* WRITTEN REQUEST: Rewrite the rows from the line containing "1568x750 pixels. At" through the end of the rows, keeping the requests, and shift every coordinate in the answers by adding 24 to each number. Leave the pictures out of your answer.

* Stored rows:
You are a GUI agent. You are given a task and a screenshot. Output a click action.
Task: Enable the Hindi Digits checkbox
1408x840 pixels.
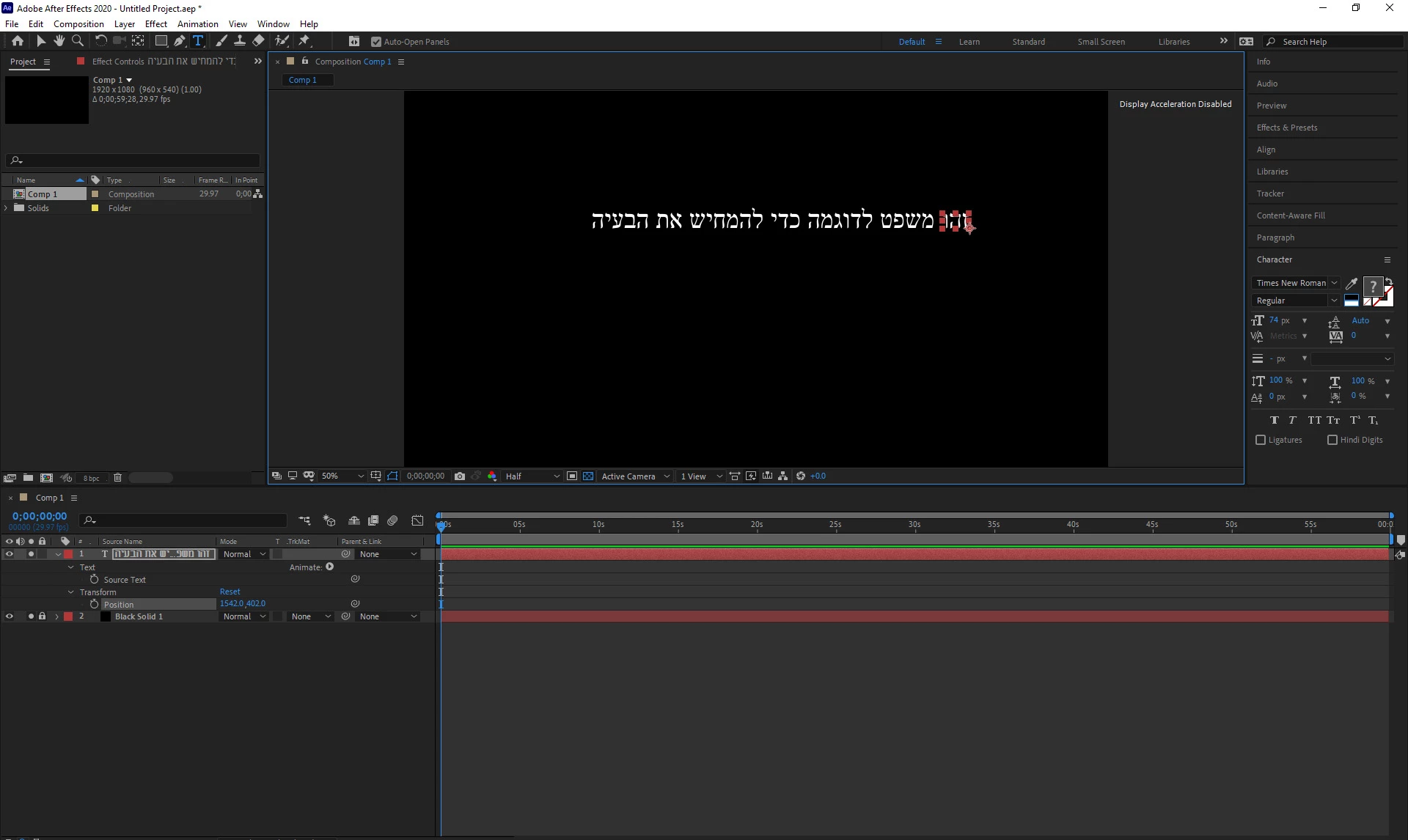pos(1332,440)
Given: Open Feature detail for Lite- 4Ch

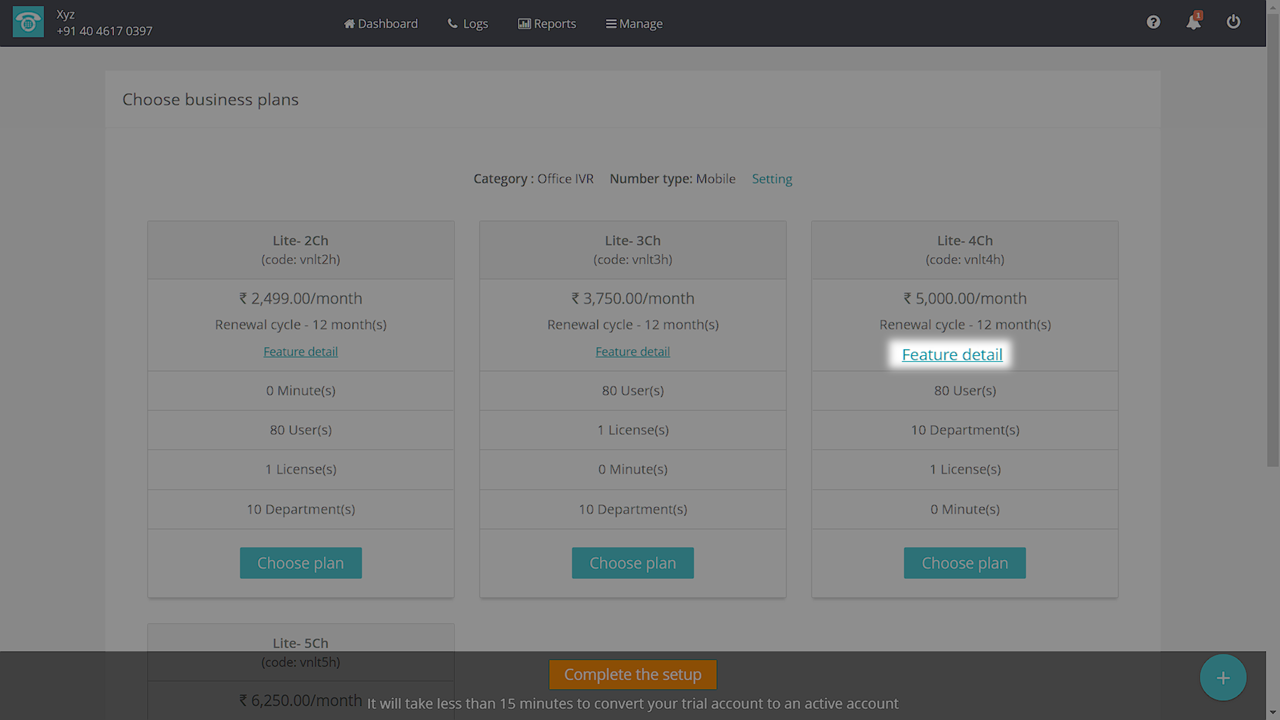Looking at the screenshot, I should pos(952,355).
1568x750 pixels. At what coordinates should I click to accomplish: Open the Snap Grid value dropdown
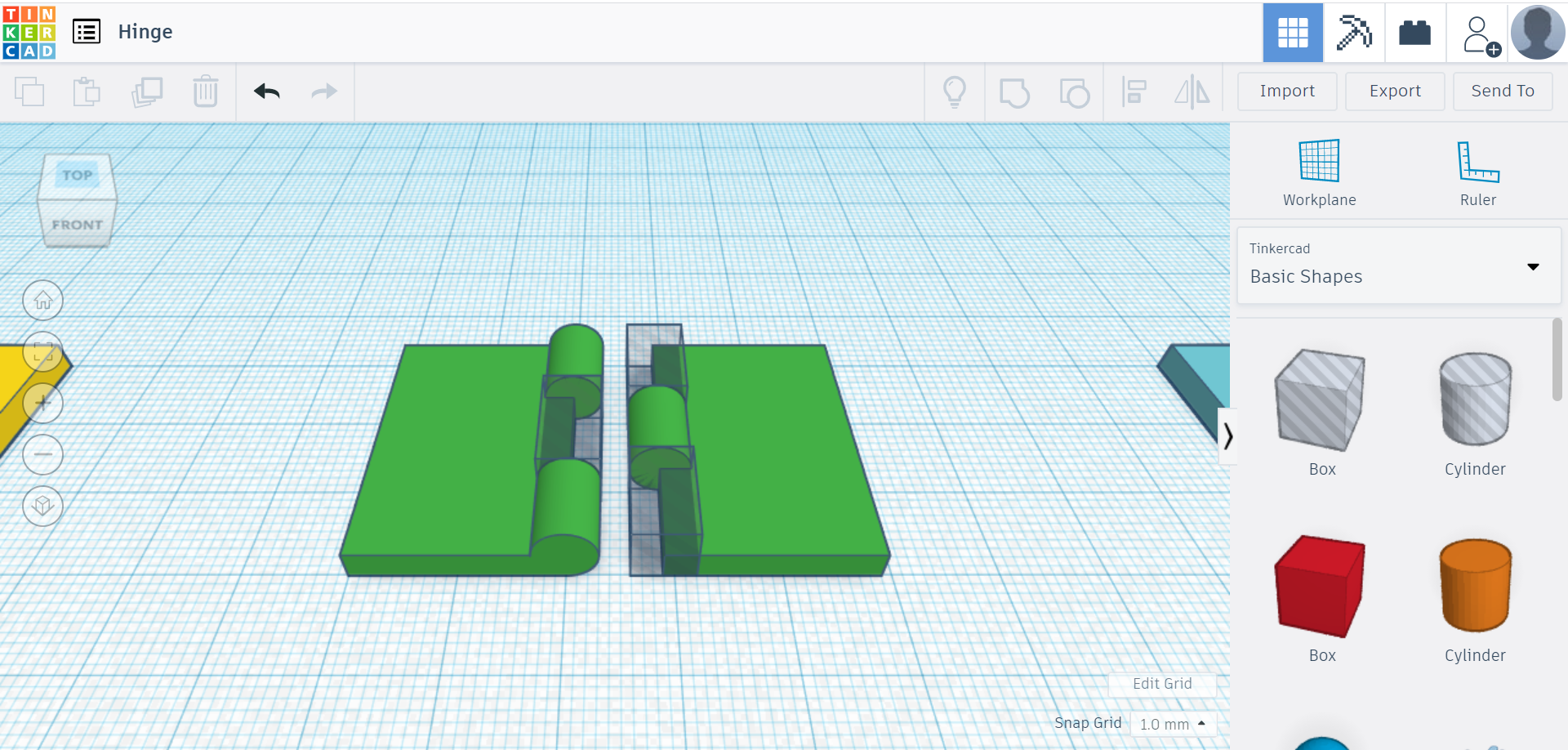tap(1174, 723)
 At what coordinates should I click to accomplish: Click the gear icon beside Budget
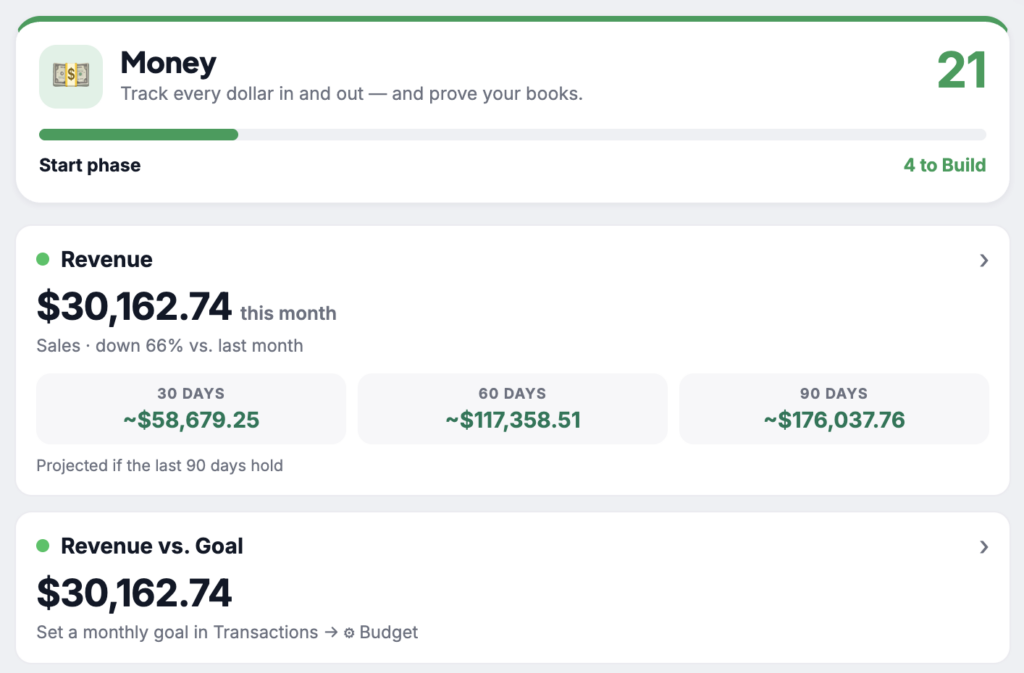(x=349, y=633)
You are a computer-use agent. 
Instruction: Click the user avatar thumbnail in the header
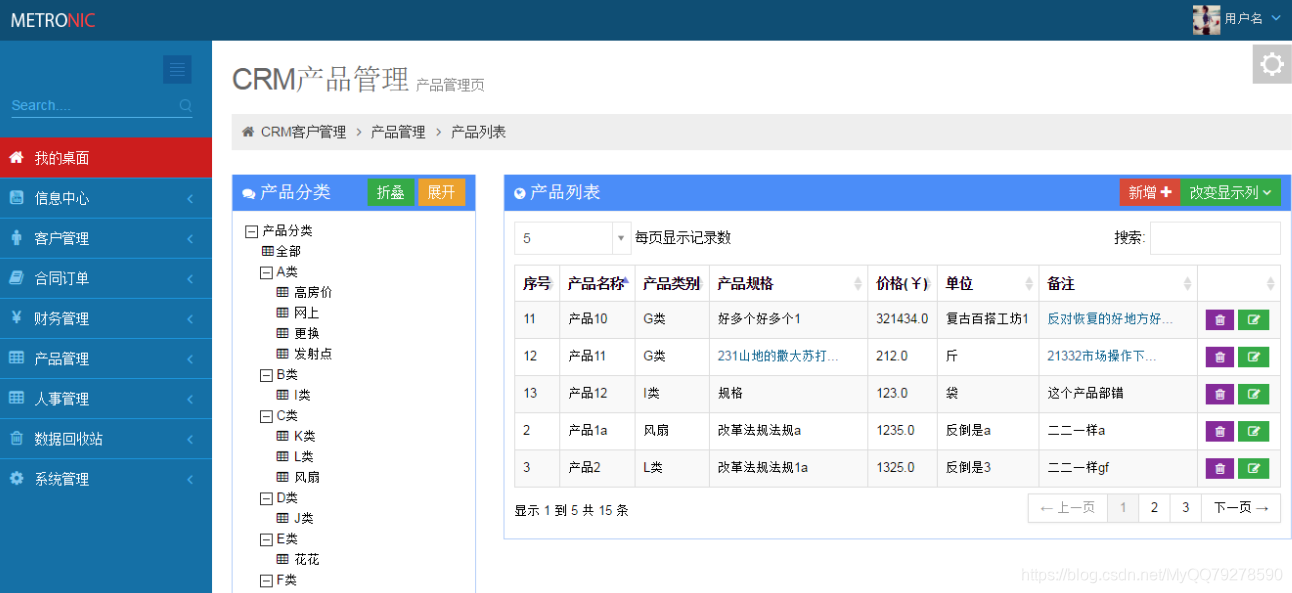tap(1206, 18)
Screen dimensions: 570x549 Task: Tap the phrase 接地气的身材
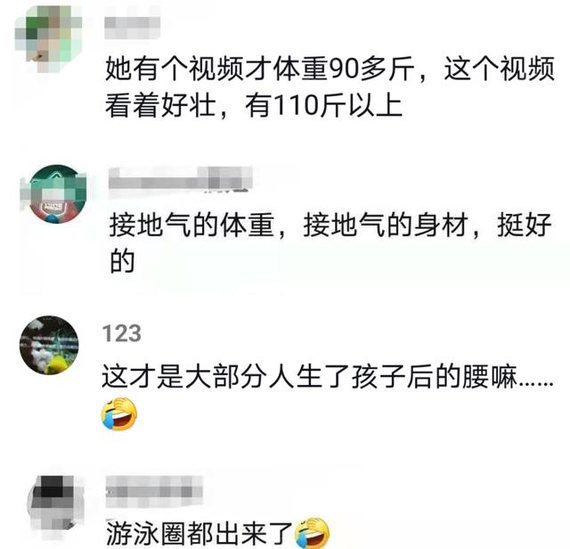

* OUTPUT FOR THIS TASK:
1568x750 pixels. At what coordinates should I click to accomplish: Open the Snap Grid value dropdown
tap(1198, 747)
 At what coordinates should I click to accomplish: Click the gear icon beside Budget
(x=373, y=657)
You are a computer-use agent. 
Instruction: Click the user avatar thumbnail in the header
tap(1230, 42)
Screen dimensions: 570x549 Task: Tap the phrase 接地气的身材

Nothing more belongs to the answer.